Even beyond the mainstream, many of the smaller publishers get stuck telling similar stories as well. Over at Image, the incredible success of Saga has opened the floodgates for science fiction driven stories – over there. Some of the other smaller publishers putting out more autobiographical books still put out a great deal of graphic memoirs from predominantly straight white men coming of age. Not that they aren’t great reads, like Jeffrey Brown’s Clumsy, but we are still lacking in terms of LGBTQ stories.

Yes, we do get some. The big two have a couple of books with LGBTQ leads, smaller publishers seem to have more representation, but not a great deal more. Certainly not when it comes to characters leading books and pushing plots forward, and certainly not to the extent of that Fyodor, Lawrence, and Kelsey have gone in Bash Back. Comic companies need to be keeping an eye out for people like them for their very livelihoods. To stay relevant in a rapidly changing age.

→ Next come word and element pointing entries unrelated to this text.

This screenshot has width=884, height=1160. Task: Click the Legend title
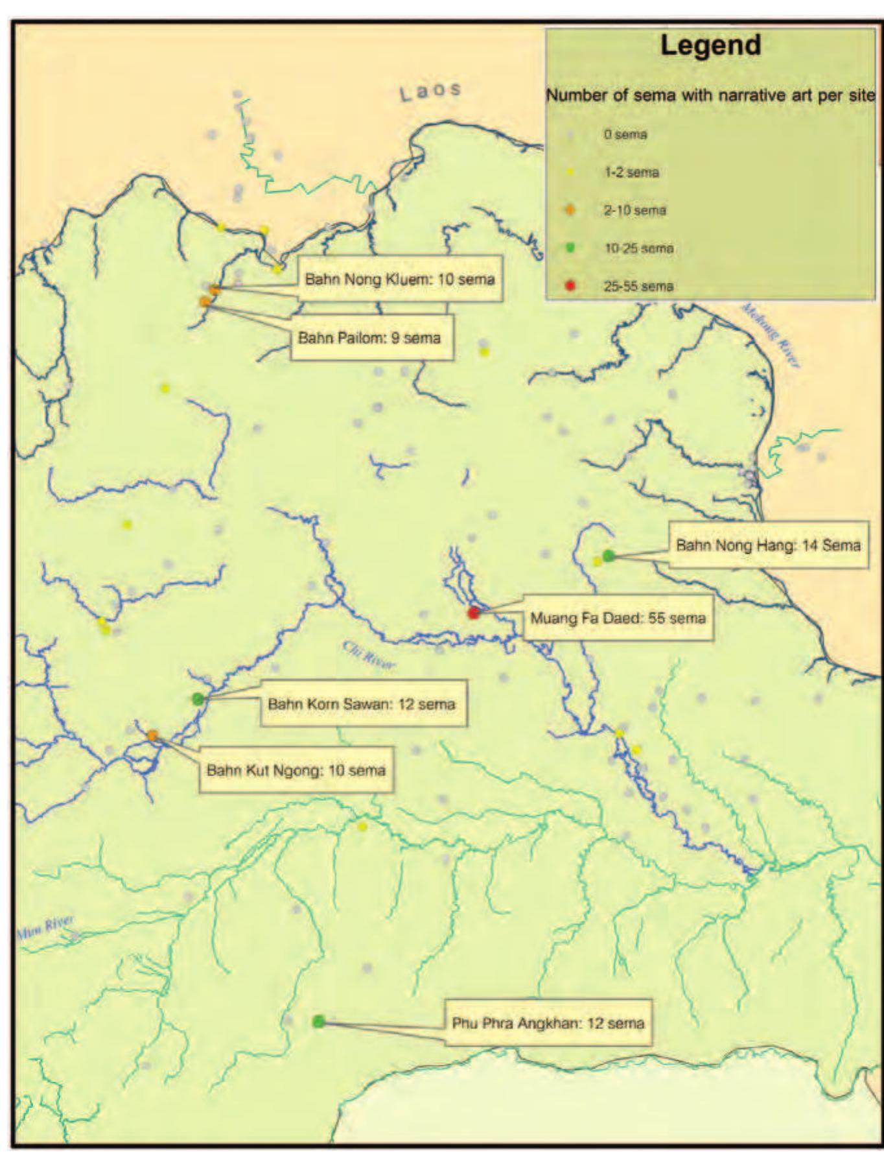tap(710, 45)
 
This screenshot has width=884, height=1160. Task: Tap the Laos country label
tap(430, 91)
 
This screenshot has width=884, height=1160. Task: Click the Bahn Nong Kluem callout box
tap(400, 279)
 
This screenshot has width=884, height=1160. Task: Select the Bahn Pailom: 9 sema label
tap(369, 338)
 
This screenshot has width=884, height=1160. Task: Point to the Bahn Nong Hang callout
tap(768, 545)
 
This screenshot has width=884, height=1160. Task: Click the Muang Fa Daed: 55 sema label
tap(618, 618)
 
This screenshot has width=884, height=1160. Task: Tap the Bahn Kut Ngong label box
tap(296, 770)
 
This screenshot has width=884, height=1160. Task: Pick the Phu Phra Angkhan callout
tap(548, 1023)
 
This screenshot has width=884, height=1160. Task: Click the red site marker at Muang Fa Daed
tap(474, 612)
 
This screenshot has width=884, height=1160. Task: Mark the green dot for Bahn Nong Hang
tap(608, 555)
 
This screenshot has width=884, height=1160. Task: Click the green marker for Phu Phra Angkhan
tap(318, 1021)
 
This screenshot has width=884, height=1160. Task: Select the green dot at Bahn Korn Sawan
tap(198, 698)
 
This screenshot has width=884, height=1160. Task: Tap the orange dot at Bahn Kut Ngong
tap(152, 735)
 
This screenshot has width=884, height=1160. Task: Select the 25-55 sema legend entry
tap(638, 286)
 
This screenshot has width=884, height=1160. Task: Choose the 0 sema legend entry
tap(625, 135)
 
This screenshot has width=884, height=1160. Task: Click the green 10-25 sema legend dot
tap(570, 248)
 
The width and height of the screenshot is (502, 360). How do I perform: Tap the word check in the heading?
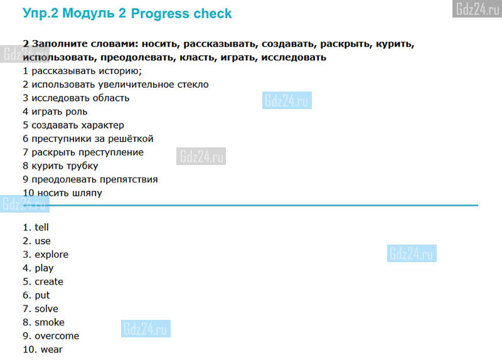(213, 13)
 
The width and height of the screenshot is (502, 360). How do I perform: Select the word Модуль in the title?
(88, 13)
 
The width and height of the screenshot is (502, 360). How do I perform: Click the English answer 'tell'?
(41, 227)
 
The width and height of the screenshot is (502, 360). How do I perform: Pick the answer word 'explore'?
(51, 255)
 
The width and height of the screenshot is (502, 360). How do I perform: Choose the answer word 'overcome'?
(57, 336)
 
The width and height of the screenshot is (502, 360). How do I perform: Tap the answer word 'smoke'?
(50, 322)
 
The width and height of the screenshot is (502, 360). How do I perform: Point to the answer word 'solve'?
(46, 309)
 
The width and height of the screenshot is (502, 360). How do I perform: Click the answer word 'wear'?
(51, 349)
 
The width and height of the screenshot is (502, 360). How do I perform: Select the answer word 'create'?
(49, 282)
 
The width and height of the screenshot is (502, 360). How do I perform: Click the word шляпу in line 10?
(87, 193)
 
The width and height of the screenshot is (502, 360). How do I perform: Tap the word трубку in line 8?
(82, 166)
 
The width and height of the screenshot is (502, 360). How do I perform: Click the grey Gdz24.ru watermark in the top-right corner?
(477, 9)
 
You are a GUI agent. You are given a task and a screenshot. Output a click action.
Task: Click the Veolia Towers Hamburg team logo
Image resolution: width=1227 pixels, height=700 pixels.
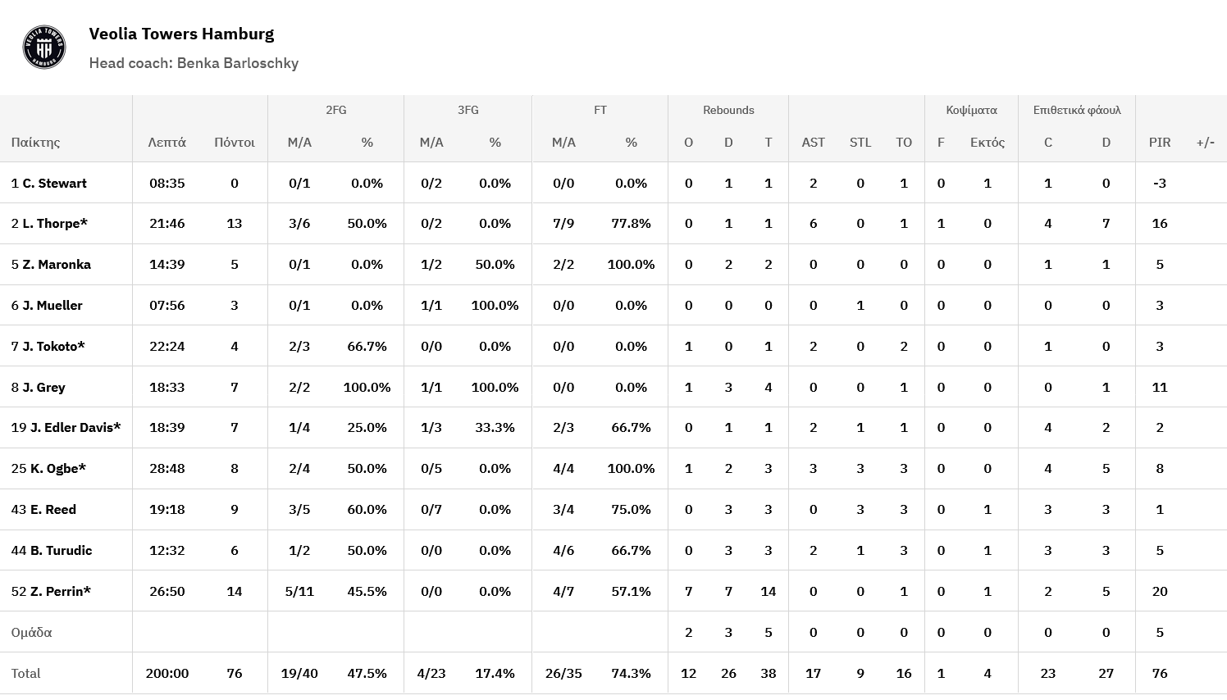43,48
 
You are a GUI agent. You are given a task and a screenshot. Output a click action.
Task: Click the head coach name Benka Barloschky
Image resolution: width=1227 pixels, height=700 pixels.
237,63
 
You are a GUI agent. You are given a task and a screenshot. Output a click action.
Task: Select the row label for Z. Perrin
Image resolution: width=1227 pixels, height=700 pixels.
51,591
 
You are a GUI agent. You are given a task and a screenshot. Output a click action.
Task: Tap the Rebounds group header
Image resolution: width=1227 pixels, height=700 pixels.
728,110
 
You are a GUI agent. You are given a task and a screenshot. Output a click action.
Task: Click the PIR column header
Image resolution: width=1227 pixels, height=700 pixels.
1159,142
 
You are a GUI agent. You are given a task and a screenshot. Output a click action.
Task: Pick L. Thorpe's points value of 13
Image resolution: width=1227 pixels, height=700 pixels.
235,223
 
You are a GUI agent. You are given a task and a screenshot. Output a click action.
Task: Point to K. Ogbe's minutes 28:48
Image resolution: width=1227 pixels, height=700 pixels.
167,468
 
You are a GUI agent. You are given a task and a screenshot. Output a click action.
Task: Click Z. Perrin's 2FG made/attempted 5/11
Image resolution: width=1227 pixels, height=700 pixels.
299,591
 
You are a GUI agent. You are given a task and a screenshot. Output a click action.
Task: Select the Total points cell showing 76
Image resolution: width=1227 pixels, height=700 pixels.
235,673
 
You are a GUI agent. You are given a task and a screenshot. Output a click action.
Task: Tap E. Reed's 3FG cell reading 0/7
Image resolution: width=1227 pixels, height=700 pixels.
431,509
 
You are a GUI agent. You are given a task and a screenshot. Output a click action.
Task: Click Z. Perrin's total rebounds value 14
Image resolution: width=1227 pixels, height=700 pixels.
768,591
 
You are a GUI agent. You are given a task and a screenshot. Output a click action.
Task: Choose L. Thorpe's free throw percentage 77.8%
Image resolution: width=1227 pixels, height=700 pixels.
631,223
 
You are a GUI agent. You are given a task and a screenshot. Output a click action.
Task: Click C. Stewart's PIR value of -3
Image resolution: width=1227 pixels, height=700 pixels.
1159,183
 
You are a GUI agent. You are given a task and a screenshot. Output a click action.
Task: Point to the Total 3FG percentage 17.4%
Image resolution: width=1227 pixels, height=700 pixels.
495,673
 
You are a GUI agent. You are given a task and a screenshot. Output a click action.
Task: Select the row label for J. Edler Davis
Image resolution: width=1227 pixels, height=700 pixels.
66,427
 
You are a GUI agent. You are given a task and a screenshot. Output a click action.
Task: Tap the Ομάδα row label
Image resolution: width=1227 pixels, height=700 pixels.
32,632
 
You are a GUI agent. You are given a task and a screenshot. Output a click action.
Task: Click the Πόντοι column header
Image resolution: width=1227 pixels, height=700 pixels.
235,142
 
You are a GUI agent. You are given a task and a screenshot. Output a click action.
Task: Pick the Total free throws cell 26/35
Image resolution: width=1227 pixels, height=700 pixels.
563,673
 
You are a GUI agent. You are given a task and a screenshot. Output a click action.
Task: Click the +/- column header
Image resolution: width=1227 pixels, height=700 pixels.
1205,142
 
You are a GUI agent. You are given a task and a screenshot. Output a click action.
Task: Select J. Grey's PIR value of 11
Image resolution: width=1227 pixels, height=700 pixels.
1159,387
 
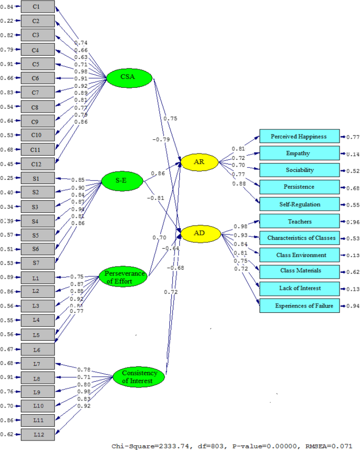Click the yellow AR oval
pos(199,162)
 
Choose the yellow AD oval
pos(199,232)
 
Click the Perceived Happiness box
pos(299,137)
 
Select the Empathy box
pos(299,154)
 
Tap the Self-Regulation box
pos(299,204)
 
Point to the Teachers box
pos(299,221)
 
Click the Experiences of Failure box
pos(299,305)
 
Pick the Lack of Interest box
pos(299,288)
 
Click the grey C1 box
pos(37,7)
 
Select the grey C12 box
pos(37,163)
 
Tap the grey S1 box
pos(37,178)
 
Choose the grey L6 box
pos(37,349)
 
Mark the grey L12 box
pos(37,434)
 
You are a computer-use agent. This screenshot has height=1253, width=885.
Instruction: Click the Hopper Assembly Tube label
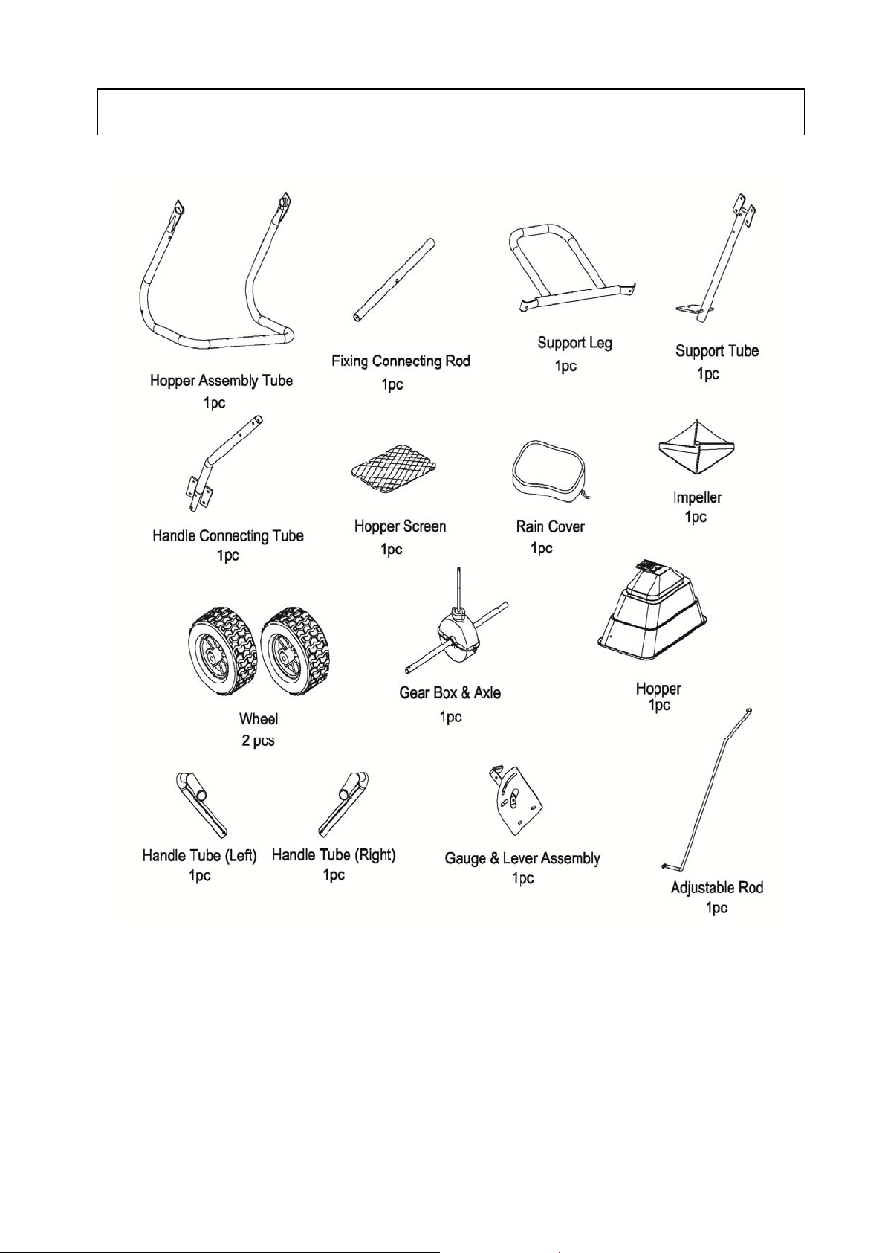point(221,381)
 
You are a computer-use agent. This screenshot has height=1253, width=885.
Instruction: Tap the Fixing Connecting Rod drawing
point(395,280)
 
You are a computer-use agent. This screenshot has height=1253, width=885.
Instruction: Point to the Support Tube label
point(716,351)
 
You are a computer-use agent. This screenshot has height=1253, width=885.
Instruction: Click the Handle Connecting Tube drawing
point(220,464)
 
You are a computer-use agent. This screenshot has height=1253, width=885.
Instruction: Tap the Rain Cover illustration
point(550,474)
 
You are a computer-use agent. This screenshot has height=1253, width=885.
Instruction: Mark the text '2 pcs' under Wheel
point(258,741)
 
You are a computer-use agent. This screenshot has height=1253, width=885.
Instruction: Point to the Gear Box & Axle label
point(450,693)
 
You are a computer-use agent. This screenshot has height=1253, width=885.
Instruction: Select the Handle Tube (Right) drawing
point(343,803)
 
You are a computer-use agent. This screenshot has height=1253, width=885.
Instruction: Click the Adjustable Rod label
point(716,887)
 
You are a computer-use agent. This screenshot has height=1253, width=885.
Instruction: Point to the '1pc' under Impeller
point(696,517)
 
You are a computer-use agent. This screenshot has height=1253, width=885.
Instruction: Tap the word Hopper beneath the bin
point(658,689)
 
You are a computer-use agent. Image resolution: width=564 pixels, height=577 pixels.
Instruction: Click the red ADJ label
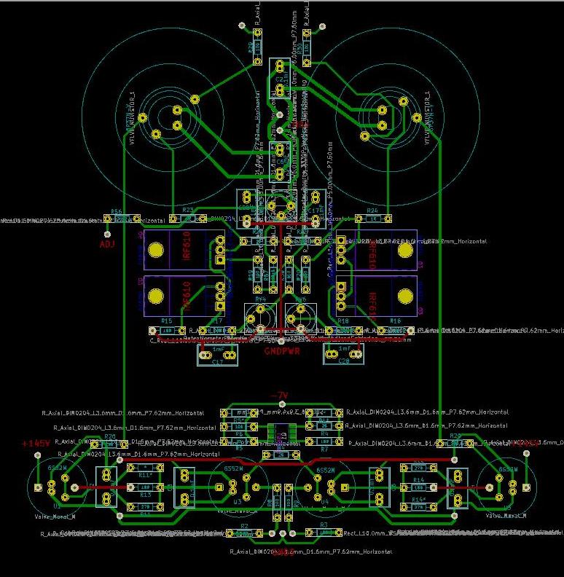(107, 244)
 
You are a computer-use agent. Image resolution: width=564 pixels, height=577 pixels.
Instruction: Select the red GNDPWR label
(281, 350)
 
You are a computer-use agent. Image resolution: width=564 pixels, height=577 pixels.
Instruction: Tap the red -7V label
(279, 396)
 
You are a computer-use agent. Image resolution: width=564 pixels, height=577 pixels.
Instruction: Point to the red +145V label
(36, 444)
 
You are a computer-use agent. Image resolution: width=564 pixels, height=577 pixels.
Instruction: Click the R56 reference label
(116, 211)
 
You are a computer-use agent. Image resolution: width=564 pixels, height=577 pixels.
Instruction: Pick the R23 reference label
(187, 211)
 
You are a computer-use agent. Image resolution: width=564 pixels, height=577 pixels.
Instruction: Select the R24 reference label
(372, 211)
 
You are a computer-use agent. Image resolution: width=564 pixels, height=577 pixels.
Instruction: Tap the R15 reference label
(166, 321)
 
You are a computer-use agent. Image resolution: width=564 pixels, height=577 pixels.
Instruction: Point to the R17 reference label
(216, 321)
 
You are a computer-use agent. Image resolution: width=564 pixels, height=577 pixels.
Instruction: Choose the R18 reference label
(343, 321)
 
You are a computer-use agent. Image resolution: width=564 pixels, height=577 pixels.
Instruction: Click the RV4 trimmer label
(260, 299)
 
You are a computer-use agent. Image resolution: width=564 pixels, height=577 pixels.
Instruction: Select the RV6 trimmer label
(300, 299)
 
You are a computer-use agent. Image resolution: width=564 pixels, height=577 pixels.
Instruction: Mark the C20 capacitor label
(343, 362)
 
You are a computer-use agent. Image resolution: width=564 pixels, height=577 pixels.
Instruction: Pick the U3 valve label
(237, 503)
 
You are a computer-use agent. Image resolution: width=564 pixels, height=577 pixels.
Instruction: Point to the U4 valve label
(325, 503)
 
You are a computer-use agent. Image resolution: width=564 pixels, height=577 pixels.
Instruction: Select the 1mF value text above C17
(217, 350)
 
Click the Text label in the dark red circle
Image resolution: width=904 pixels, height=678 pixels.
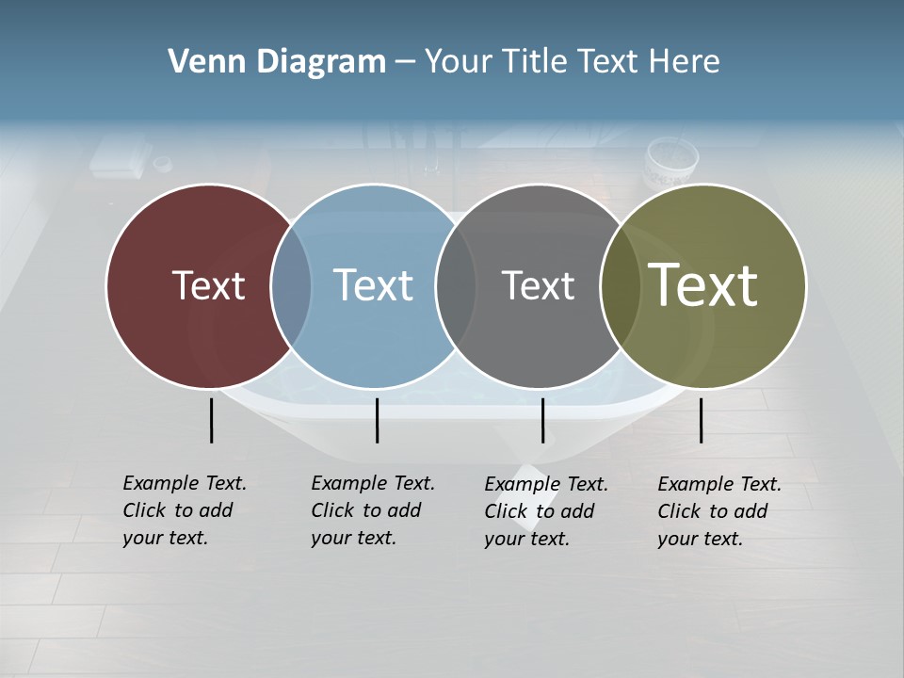(208, 285)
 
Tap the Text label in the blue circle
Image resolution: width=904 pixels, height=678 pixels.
(373, 285)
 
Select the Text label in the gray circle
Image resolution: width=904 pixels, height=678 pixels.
(538, 285)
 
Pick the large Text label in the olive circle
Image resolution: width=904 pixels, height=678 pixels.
(703, 285)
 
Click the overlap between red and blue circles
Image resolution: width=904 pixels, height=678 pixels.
(291, 286)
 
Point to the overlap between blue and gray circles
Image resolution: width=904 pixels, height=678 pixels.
(456, 286)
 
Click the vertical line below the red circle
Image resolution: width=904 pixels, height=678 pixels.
(211, 420)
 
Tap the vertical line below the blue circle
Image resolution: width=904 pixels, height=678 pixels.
(377, 420)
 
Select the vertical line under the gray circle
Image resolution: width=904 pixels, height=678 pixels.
(542, 420)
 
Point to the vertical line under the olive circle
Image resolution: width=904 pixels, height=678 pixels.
(701, 420)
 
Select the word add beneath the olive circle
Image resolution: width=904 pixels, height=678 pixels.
(752, 511)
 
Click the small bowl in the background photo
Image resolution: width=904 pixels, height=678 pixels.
(670, 162)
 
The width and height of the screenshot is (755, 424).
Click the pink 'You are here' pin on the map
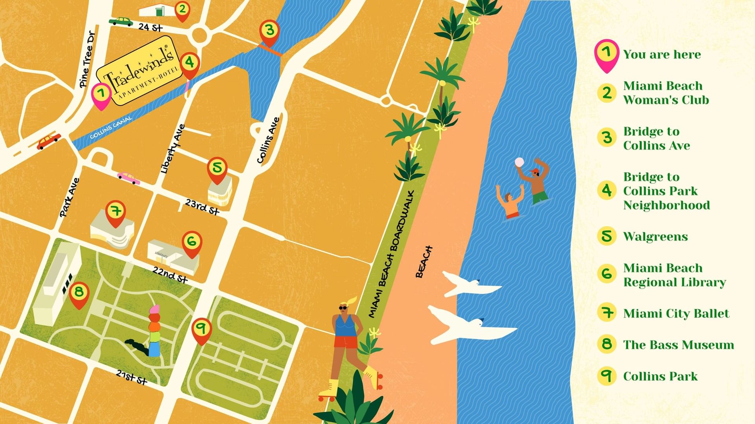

One company that might be trying this is Aftershock Comics. A new publisher that already has some grade A talent attached, they released a comic last week by Marguerite Bennett titled Insexts. It’s a Victorian era lesbian body horror tale. I can’t imagine a major publisher taking a risk on this, or thinking that there is even much of an audience for this. However, from seeing the kind of stories that people like Fyodor put out and make available online, and the positive reactions they receive, I can say that it is very likely that this is exactly the kind of story that can sell right now. Fellow ComicMix columnist Molly Jackson feels this could be the book that blows up for Aftershock and helps to make them a major player in the field.

The comic industry is changing. The audiences are changing. The demands are changing. If the industry is as smart as I hope it is, they’ll see incredibly talented artists like Fyodor and try to snatch them up and help them navigate this brave new world. Not because these artists need the comic industry, but because the industry has never needed them to tell their stories more.